• **YOUR INSTRUCTIONS**
Could you turn the part of the material that opens with the line containing "You are a computer-use" and runs through the end of the material into a numbered list, leaving out blank lines and the pictures?

Location data for words and elements
+-------+

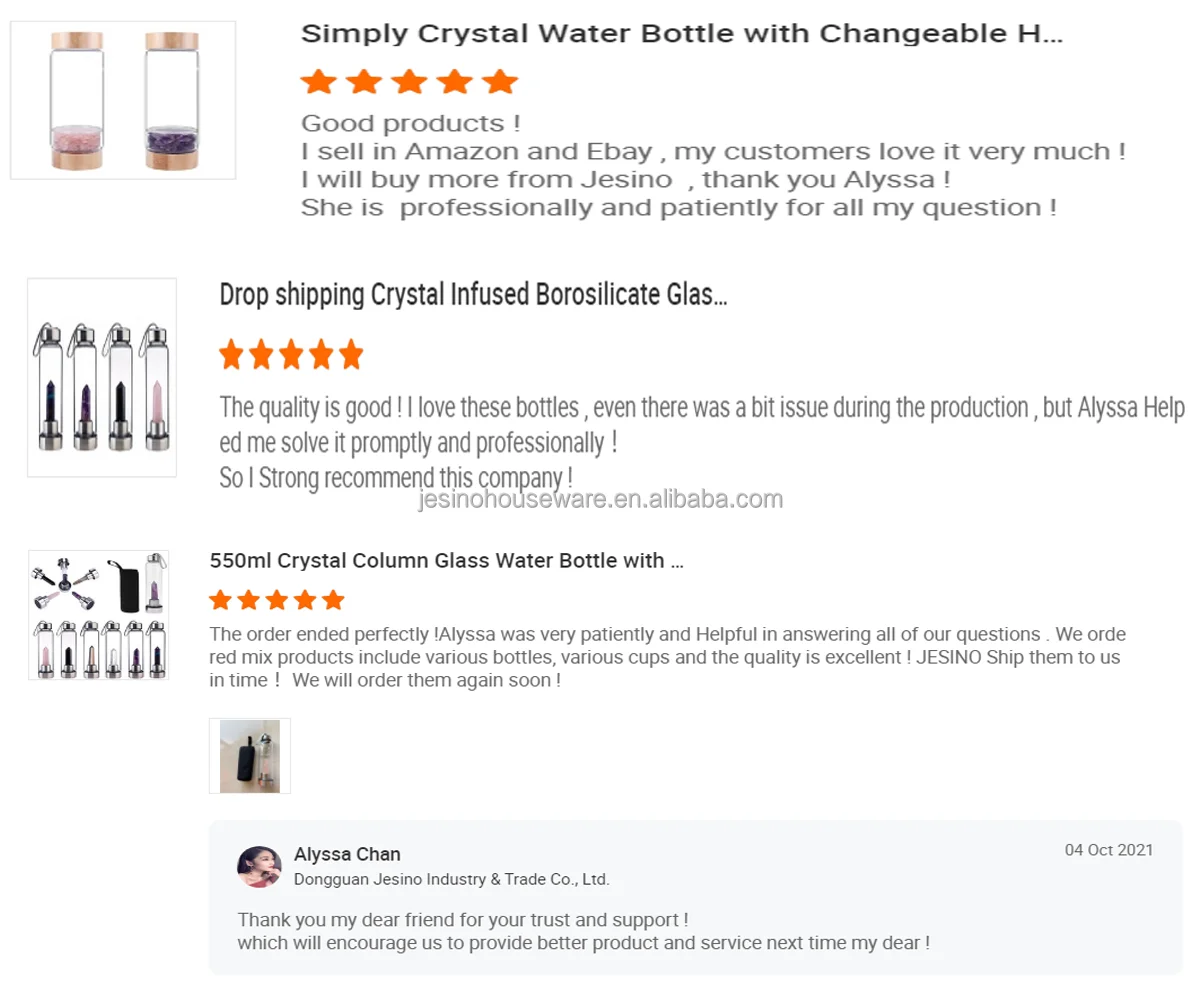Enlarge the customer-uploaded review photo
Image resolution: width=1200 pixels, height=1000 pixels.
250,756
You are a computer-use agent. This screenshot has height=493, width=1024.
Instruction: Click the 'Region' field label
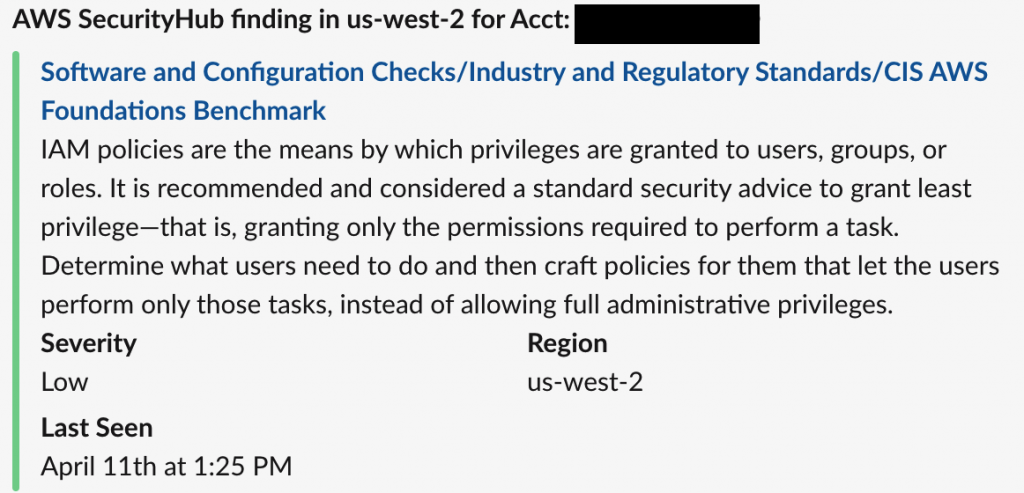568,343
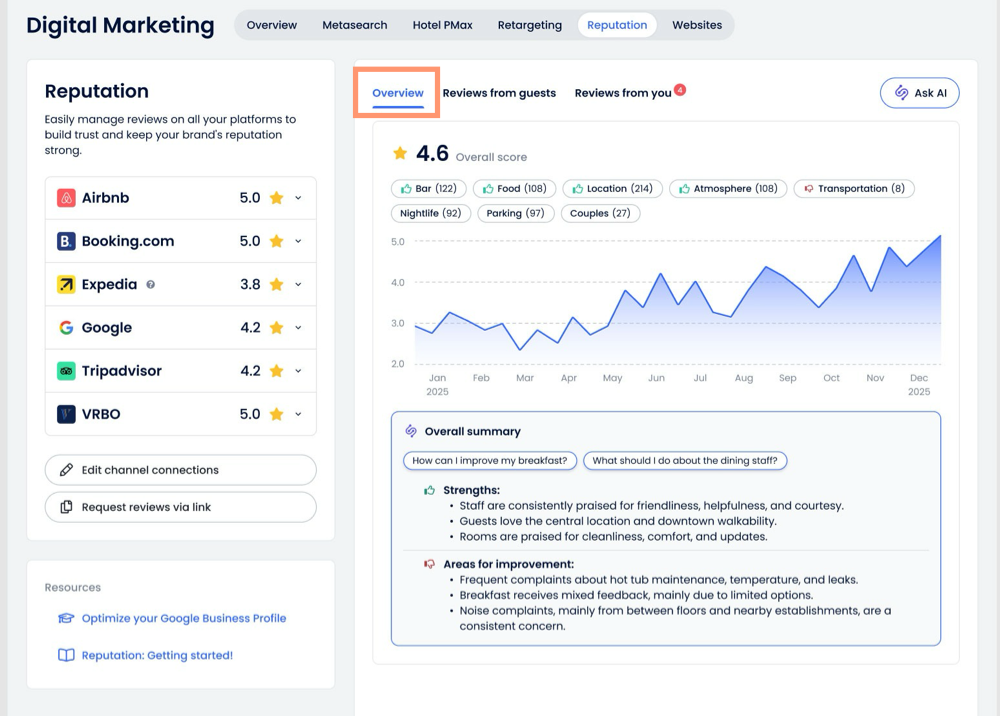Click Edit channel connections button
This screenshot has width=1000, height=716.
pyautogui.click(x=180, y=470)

+-------+

• **RESULT OF THIS TASK**
1. You are a computer-use agent. This screenshot has height=493, width=1024.
2. Instruction: Click the 'Region' field label
3. 568,343
4. Click Edit channel connections button
5. This screenshot has width=1000, height=716.
6. pyautogui.click(x=180, y=470)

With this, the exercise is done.